Page excerpt ▸
*****
180316 11/26/2008 15:18 08BUCHAREST931 Embassy Bucharest CONFIDENTIAL P 261518Z NOV 08 FM AMEMBASSY BUCHAREST TO SECSTATE WASHDC PRIORITY 8968 INFO EUROPEAN POLITICAL COLLECTIVE AMEMBASSY BUDAPEST C O N F I D E N T I A L BUCHAREST 000931
STATE FOR EAP/CE SCHEIBE
E.O. 12958: DECL: 11/25/2028 TAGS: PGOV, RO SUBJECT: ELECTION-TIME ANGER, ANGST IN HUNGARIAN-MAJORITY REGIONS
Classified By: DCM JERI GUTHRIE-CORN FOR REASONS 1.4 (B) and (D)
1. (C) During a recent visit to ethnic Hungarian areas in Transylvania, UDMR leaders said they would join a new government no matter which party won the elections. However, they admitted the PD-L was not their first choice as a coalition partner due to conflicts over the issue of Hungarian autonomy in Transylvania. While confident that the UDMR will surpass the five percent threshold needed to enter Parliament, they worry about increasing polarization, apathy, and radicalization among Romania's ethnic Hungarians. Meanwhile, ethnic Romanian leaders--a distinct minority in Covasna and Harghita counties--are disappointed in the central government and distrustful of their Hungarian counterparts. Nevertheless, the ethnic Romanian electorate remains so politically divided that their candidates may not win in districts where they still comprise the majority. In the more mixed county of Mures, the PNL is attempting to make inroads by fielding Hungarian speaking candidates, while the PD-L mayor of the county capital, Targu Mures, has made it a point to work with the Hungarian minority. The relatively prosperous city of Targu Mures offers a more hopeful--but not perfect--model of interethnic cooperation and tolerance in an otherwise politically tense region. End Summary.
2. (U) Poloff and FSN visited the Transylvanian counties of Covasna, Harghita and Mures on November 18-21 to speak with local government officials, party leaders, candidates, religious leaders, academics and NGOs about the upcoming Romanian parliamentary elections. Covasna county (population 222,000) is 74 percent ethnic Hungarian and 24 percent ethnic Romanian; its capital is economically-depressed Sfantu Gheorghe, a windswept town of 61,000 ringed by communist housing blocs. Harghita county (326,000) is 85 percent ethnic Hungarian and 14 percent ethnic Romanian, the largest percentage in the country. Its well-planned but frigid capital of Miercurea Cuic (42,000) hosts Romania's first and largest Hungarian-speaking University, and the country's best hockey team. The ethnic balance is quite different in Mures County (580,000), with a majority of ethnic Romanian residents (55 percent to 40 percent ethnic Hungarian). Similarly proportioned is its capital of Targu Mures, a clean, prosperous city of 146,000 that would not feel out of place in northern Europe.
*****
Record list ▸
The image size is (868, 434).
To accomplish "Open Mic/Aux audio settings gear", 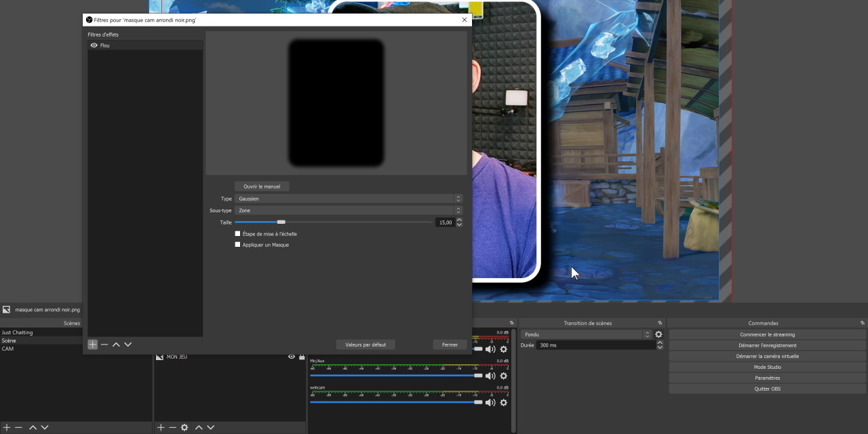I will [x=503, y=376].
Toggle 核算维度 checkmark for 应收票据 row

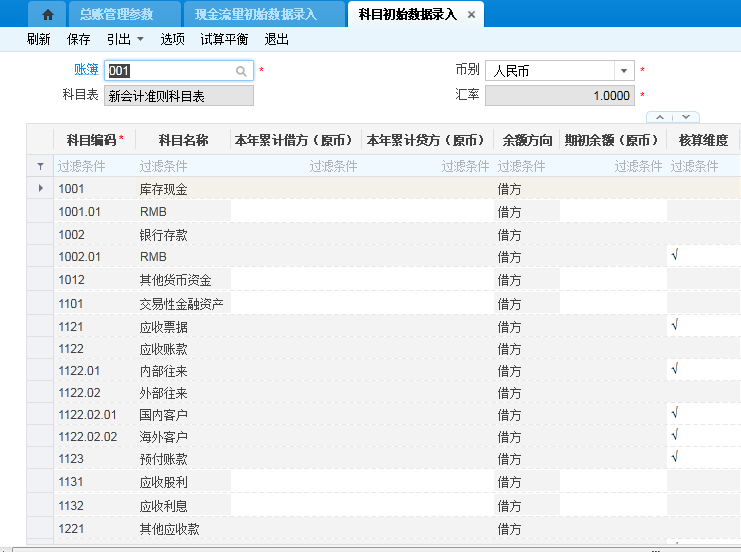(676, 325)
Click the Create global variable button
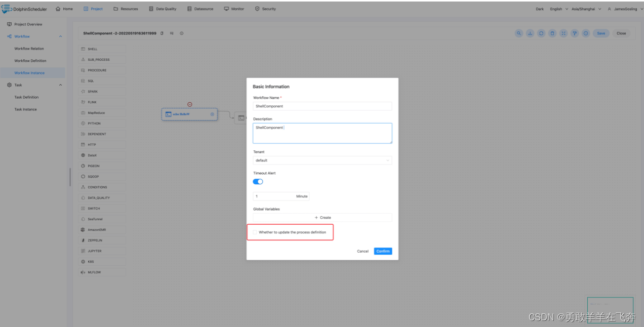 coord(322,218)
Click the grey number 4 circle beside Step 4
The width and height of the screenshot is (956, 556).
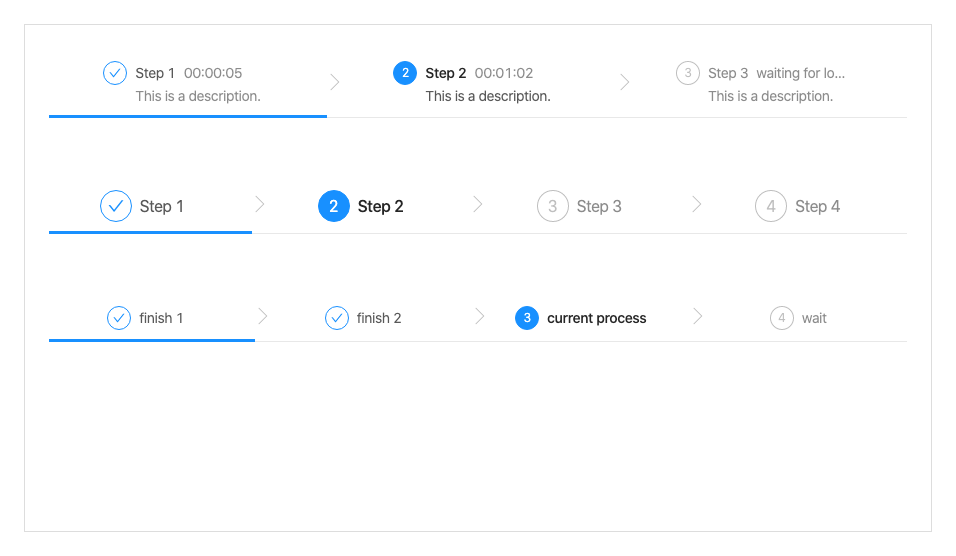(x=771, y=206)

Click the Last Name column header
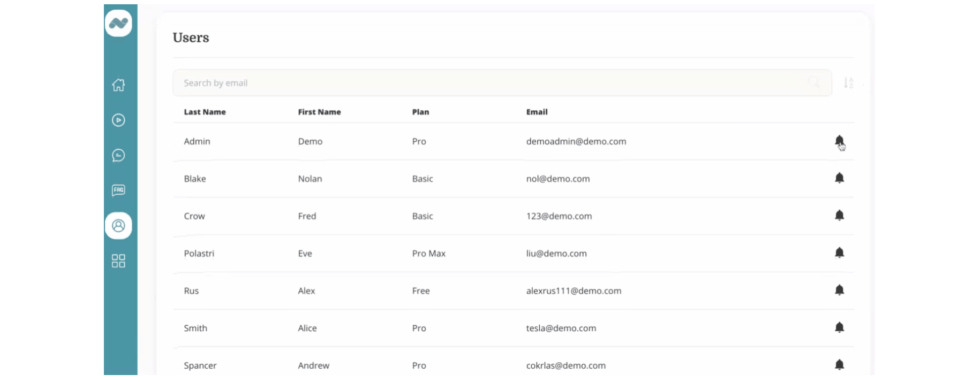pyautogui.click(x=205, y=112)
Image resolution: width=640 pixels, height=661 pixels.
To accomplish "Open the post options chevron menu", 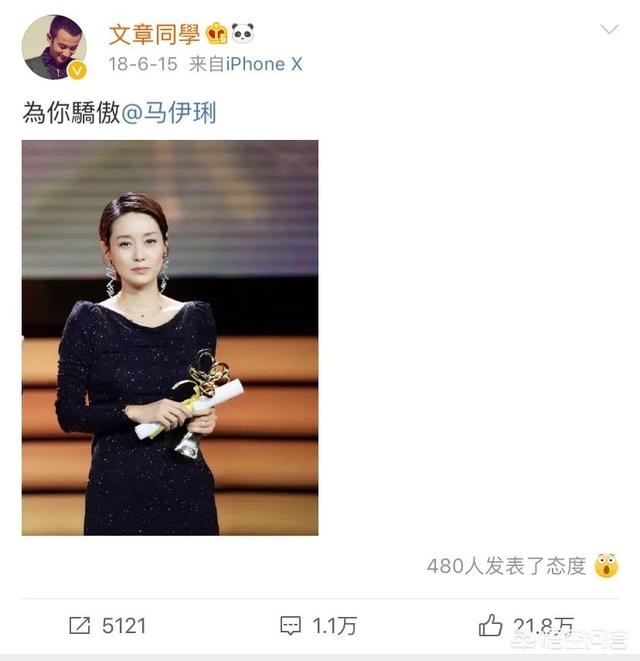I will (x=609, y=29).
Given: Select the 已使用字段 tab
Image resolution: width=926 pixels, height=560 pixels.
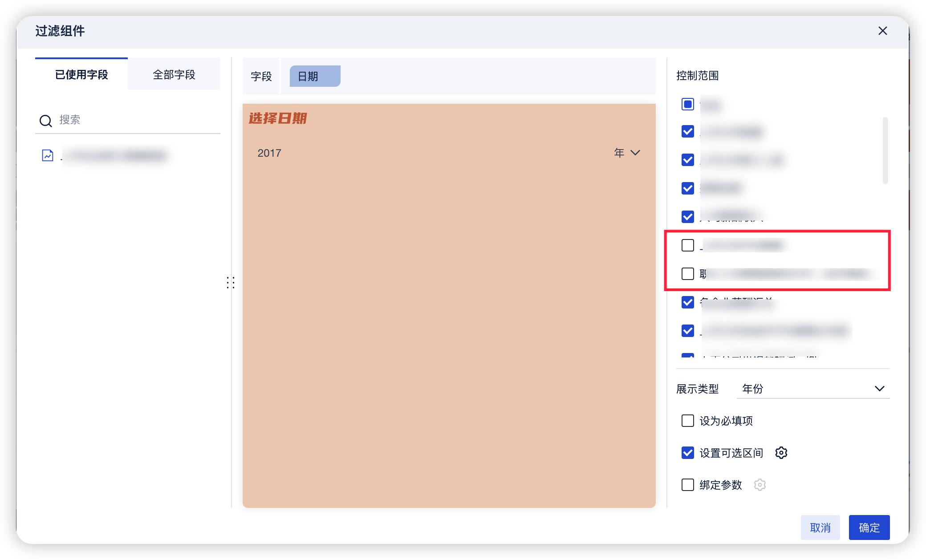Looking at the screenshot, I should tap(81, 74).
*****
Your goal ▸ Continue the diplomatic cable on the election mood in Hungarian-majority Transylvania, picking up after its last sentence. The data that comes after this cable is not needed here.

Exercise output ▸
UDMR Declares It Will Join New Government
3. (C) Leaders of the largest ethnic Hungarian party in the country, the UDMR, told us unequivocally the party would join the ruling governing coalition regardless of whether the new government was led by the PSD, PD-L or PNL. "Our opinion is that we can do much more for Hungarians by being in administrative positions," said Sf. Gheorghe Mayor Antal Arpad. Added Covasna County Council President Tamas Sandor, "the key is how many guarantees we'll have for our wish list. If I'm a lawyer, my goal is to sign a contract. I don't care when or with whom, I just want to sign the contract."
4. (C) When pressed if they had a preference, our interlocutors admitted that the PD-L was their least-preferred partner. "We had a negative experience cooperating with the President Basescu's Party" said Sandor. The PD-L "hasn't kept its promises" regarding development in the Hungarian-dominated regions, Harghita County Council President Csaba Boboly told us in a separate meeting. "This is a widely held viewpoint in the UDMR." Moreover, the UDMR feels let down by the failure of the PD-L to support a bill addressing cultural autonomy for Hungarians despite Basescu's promises, Csaba explained (septel). According to UDMR officials in all three counties, the UDMR's best case scenario is for the tightest possible race among the PNL, PD-L and PSD in order to maximize its own bargaining power. While Boboly admits that the UDMR has "collaborated well with all of them," the PNL may be the preferred coalition partner, Boboly said.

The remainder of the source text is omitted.